PermaVid: 通过解耦上下文记忆实现跨编辑的一致视频生成

摘要

在编辑操作下保持一致的视频生成需要持久性：当编辑修改场景外观或布局时，后续生成的内容必须在时间和视角上保持连贯。然而，现有记忆设计在应对此类修改后难以维持长期一致性，因为存储的上下文可能过时或失效。为此，我们提出PermaVid——一个基于多模态上下文记忆的新型框架，该框架将空间上下文解耦为语义外观和几何结构，并结合编辑感知的记忆更新与检索策略，使记忆演化与后续观测保持一致。具体而言，我们构建了两个互补的记忆库：RGB上下文记忆捕获外观感知的观测信息并隐式编码几何结构，深度上下文记忆则保留与语义解耦的纯几何结构。基于此设计，我们引入记忆引导的视频生成模型，该模型在混合模态记忆上下文中提取参考条件，执行多模态特征融合。实验表明，我们的方法在编辑后仍能保持强大的长期语义与结构一致性，显著优于现有最先进方法。

English

Consistent video generation under editing operations requires persistence: when edits modify scene appearance or layout, subsequent generations should remain coherent across time and viewpoints. However, existing memory designs struggle to maintain long-term consistency after such modifications, as stored contexts may become outdated or invalid.
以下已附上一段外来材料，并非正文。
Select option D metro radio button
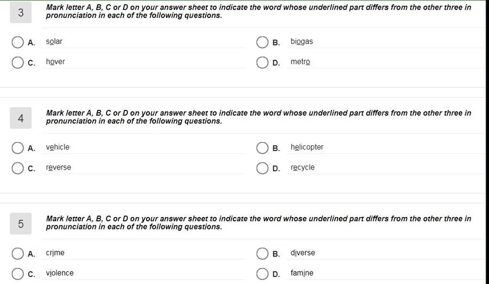262,63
To address this, we propose PermaVid, a novel framework built upon a multi-modal context memory that disentangles spatial context into semantic appearance and geometric structure, together with an edit-aware memory update and retrieval strategy that keeps memory evolution aligned with subsequent observations. Specifically, we develop two complementary memory banks: an RGB context memory that captures appearance-aware observations while implicitly encoding geometry, and a depth context memory that preserves geometry-only structure disentangled from semantics. Building on this design, we introduce a memory-guided video generation model that performs multi-modal feature fusion under reference conditions drawn from mixed-modality memory contexts. Experiments demonstrate that our method maintains strong long-term semantic and structural consistency after edits, significantly outperforming state-of-the-art methods.